General Goods and Services Tax (GGST) will increase from 6 percent to 8 percent with Tourism Goods and Services Tax (TGST) increase from 12 percent to 16 percent from January 2023 onward

Miuvan Mohamed, Spokesperson at President's Office | Photo: President's Office

Malé, Maldives – President’s Office Spokesperson Miuvan Mohammed has said that the increase in TGST will bring positive changes to the government’s foreign exchange reserves.

Replying to a question from a journalist at a press conference held at the President’s Office today, Miuvan said one of the most important steps to be taken to improve the government’s reserves is to increase foreign exchange earnings and improve foreign exchange reserves.

“At this juncture, the TGST rate hike will have its positive impact on reserves as well. Next year, hopefully, we will see those changes.” Miuvan said.

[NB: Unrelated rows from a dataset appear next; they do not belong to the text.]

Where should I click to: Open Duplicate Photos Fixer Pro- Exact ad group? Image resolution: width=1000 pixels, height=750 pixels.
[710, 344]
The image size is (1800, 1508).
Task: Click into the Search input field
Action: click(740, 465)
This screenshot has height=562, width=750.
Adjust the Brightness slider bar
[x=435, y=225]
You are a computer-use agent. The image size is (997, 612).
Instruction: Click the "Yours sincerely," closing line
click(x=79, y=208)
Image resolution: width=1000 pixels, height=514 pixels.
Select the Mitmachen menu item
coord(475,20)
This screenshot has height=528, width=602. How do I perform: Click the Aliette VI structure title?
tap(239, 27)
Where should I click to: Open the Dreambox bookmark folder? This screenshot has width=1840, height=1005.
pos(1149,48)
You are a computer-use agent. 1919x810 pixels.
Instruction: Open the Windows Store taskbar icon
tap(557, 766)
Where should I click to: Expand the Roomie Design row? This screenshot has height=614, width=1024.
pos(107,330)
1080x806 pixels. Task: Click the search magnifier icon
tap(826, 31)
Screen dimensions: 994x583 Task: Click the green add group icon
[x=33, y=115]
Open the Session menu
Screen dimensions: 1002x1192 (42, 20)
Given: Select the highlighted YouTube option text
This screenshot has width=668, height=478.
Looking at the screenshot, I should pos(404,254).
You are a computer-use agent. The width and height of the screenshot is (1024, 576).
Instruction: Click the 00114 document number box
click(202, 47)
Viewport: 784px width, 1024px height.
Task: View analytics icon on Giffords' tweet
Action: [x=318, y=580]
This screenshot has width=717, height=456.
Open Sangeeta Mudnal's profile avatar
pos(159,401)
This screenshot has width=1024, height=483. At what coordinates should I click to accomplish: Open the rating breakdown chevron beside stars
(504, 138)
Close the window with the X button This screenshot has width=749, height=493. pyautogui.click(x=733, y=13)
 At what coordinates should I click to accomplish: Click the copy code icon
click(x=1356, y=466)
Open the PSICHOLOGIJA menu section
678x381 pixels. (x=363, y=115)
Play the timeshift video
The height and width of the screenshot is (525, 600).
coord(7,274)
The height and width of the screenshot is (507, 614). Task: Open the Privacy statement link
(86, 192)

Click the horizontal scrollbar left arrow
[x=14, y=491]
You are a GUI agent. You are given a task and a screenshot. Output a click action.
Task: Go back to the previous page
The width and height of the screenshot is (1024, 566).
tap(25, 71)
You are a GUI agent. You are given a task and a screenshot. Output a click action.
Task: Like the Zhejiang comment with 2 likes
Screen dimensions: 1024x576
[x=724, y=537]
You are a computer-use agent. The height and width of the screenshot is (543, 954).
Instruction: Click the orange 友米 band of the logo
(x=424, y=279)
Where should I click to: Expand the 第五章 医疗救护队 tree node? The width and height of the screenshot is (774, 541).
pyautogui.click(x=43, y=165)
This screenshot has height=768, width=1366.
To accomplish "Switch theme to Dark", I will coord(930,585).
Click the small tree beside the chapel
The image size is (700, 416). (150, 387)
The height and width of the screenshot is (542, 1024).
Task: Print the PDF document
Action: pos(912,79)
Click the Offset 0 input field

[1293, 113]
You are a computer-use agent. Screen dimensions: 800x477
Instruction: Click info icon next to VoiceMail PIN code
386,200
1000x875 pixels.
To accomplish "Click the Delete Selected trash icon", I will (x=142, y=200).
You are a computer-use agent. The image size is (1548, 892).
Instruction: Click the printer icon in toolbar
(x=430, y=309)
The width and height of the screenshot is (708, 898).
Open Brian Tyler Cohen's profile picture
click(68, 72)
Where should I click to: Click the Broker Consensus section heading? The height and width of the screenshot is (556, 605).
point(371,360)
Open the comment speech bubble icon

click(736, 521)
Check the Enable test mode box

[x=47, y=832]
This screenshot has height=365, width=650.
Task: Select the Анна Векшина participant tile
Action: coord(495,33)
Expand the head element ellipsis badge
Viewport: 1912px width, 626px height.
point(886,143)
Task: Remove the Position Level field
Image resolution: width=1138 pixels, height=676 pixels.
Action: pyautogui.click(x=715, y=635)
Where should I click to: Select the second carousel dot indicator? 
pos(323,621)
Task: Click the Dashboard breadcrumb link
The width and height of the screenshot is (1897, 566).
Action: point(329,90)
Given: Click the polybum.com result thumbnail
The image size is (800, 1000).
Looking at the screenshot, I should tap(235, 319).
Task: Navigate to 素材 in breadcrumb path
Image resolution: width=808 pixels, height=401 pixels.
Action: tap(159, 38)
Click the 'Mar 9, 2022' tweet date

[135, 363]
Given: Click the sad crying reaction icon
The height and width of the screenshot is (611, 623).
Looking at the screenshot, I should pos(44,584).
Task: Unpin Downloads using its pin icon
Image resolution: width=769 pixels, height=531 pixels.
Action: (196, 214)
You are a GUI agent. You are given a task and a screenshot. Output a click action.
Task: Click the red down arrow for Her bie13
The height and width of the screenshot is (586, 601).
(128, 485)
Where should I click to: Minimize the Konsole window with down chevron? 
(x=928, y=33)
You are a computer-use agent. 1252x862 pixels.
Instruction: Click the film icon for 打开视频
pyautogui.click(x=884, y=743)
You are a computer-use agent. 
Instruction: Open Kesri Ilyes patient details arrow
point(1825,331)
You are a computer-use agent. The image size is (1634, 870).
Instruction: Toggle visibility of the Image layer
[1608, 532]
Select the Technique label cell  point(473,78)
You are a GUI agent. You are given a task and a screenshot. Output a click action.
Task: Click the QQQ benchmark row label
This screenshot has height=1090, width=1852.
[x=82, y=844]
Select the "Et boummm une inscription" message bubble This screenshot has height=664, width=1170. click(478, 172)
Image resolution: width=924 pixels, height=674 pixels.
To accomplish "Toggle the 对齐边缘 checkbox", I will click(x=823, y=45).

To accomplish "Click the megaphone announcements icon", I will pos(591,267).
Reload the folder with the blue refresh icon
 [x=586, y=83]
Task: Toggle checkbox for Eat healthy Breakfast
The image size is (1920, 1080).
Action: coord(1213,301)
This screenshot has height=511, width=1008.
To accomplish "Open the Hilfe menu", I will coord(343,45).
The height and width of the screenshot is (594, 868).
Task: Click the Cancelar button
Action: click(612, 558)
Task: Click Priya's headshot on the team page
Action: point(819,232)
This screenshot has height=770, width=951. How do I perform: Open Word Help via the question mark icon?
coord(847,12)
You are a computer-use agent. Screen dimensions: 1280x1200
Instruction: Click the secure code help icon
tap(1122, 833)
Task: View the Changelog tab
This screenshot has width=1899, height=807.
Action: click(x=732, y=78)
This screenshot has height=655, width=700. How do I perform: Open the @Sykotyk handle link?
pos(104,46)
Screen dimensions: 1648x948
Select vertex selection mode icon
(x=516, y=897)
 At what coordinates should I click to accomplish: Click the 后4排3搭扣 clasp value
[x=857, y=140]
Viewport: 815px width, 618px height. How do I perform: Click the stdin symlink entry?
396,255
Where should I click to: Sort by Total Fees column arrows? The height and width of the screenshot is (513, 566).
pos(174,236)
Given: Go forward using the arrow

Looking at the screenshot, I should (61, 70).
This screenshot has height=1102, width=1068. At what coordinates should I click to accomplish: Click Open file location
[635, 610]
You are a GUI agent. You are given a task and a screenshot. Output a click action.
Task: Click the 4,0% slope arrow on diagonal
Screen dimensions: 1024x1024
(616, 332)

However, many tourism industry players are criticizing the government’s decision. The increased tax will cause a USD 50 million loss to tourism businesses in the first quarter of next year, Maldives Association of Travel Agents & Tour Operators (MATATO) said.

Miuvan said inflation is expected to remain at 5.5 percent with the change in GST. This is a lower rate compared to other countries in the region, he said.

With the tax changes from January next year, TGST will be increased from 12 percent to 16 percent and GST from 6 percent to 8 percent.

The government has said the main purpose of the amendment to the tax law is to increase government revenue due to government spending policies and changes in the global economy.